### Page text
The activation of small molecules by a metal-supported boron cluster is studied through DFT calculations (Saha et al., 2017). They are known to be applicable in nanomaterial building blocks, automobiles (Norbye, 1971; Jiménez‐Halla et al., 2010) etc. The global minimum energy structures calculated at PBE/def2-TZVPPD (Perdew et al., 1996; Weigend and Ahlrichs, 2005) level of MB₁₂^-, CO@MB₁₂^-, N₂@MB₁₂^- clusters and their corresponding TSs for the internal rotation of the B₃ ring are provided in Figure 10. The coordination of the small molecules with the MB₁₂^- cluster forms an umbrella-shaped structure in which the M-L bonds act like the stick of the umbrella. The coordination of CO with the metal center can take place through both the C and O ends, the former producing a more stable isomer. For both OCMB₁₂^_ and NNMB₁₂^_, the Ir-L bond has the highest strength, followed by Co and Rh, while for a particular M center, CO forms a stronger bond than N₂. ∆G values of these complexes are highly positive which suggest that the corresponding complexes are thermodynamically stable concerning the dissociation process. The O-side bound isomers, however, have low positive ∆G for Co and Ir, and become slightly negative for Rh. They can be made viable by lowering the temperature. The N−N and C–O bonds get lengthened due to complexation in the order COMB₁₂^- < N₂MB₁₂^- < OCMB₁₂^- causing a red shift in their bond stretching frequencies which is the highest for the Ir analogues.
######
- Short task 1 -
Update every line of the entries from the one containing "Launch Microsoft Edge from taskbar" down to the one containing "Action: click(986, 418)" by changing "Microsoft Edge" to "Firefox" and keeping all else the same. Return only those lines.
The entries that follow this text are unrelated to it.
### Source records
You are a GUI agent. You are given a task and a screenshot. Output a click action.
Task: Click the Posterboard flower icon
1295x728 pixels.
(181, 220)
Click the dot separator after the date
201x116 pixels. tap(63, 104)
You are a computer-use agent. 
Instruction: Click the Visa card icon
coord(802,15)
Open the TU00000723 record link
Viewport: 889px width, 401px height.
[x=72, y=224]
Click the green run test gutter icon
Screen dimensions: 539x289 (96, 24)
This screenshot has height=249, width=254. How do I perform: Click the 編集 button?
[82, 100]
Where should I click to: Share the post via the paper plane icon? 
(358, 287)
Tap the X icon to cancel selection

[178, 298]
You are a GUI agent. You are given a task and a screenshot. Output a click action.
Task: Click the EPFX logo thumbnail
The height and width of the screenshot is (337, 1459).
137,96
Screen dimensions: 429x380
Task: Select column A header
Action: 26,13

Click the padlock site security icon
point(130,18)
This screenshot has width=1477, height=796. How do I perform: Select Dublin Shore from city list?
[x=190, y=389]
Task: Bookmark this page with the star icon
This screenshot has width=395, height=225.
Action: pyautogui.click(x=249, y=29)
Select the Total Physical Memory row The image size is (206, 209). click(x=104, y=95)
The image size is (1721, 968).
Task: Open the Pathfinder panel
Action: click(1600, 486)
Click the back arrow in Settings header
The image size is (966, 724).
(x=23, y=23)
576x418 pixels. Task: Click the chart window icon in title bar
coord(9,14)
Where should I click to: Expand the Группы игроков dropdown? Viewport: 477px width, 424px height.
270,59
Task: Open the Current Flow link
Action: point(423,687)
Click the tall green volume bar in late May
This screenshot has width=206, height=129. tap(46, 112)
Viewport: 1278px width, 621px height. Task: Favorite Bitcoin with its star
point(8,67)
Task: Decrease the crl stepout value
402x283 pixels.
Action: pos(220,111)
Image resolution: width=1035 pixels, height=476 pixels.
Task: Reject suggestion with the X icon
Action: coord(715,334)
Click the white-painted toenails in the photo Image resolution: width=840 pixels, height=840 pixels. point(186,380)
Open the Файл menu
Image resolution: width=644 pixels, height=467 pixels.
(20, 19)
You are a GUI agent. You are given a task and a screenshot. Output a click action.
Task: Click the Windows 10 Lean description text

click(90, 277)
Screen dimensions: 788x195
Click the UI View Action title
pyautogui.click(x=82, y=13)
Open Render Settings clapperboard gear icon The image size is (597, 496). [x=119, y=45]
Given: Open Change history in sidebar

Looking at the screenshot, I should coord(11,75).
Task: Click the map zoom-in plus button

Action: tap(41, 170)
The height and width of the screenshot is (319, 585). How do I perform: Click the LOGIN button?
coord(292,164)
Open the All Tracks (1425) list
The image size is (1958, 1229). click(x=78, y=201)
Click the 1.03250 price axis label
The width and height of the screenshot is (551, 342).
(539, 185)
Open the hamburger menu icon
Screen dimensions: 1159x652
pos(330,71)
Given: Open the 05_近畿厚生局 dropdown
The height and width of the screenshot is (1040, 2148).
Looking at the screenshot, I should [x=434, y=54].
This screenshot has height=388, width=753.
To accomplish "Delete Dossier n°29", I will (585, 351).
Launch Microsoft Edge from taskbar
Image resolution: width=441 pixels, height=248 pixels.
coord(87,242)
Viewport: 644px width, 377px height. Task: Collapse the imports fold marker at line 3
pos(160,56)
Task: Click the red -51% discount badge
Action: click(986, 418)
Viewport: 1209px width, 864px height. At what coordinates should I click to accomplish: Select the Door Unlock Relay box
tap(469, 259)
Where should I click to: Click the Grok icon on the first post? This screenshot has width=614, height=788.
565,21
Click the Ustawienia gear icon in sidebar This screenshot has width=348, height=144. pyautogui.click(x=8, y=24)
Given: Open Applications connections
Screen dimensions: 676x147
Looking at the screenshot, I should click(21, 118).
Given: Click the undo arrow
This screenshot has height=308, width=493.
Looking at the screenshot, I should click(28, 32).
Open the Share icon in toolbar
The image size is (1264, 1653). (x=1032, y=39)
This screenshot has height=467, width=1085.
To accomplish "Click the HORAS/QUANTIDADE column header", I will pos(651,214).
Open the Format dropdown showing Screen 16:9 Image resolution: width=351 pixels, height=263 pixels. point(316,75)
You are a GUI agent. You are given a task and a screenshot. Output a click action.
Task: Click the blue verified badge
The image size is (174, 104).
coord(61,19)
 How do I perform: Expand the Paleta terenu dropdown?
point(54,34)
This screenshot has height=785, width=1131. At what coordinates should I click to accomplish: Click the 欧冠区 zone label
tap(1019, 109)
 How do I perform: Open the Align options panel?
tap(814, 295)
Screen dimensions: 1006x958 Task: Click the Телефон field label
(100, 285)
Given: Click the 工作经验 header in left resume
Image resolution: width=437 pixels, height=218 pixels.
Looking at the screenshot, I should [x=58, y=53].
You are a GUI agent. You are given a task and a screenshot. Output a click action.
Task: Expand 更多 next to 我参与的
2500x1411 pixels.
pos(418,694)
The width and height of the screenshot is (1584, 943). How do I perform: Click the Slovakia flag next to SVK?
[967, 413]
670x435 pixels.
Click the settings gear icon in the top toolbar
######
- Short task 2 -
In the boron cluster text, which end of CO gives the more stable isomer when it coordinates with the metal center?

- Finished answer 1 -
Launch Firefox from taskbar
Image resolution: width=441 pixels, height=248 pixels.
coord(87,242)
Viewport: 644px width, 377px height. Task: Collapse the imports fold marker at line 3
pos(160,56)
Task: Click the red -51% discount badge
Action: click(986, 418)

- Finished answer 2 -
The C end.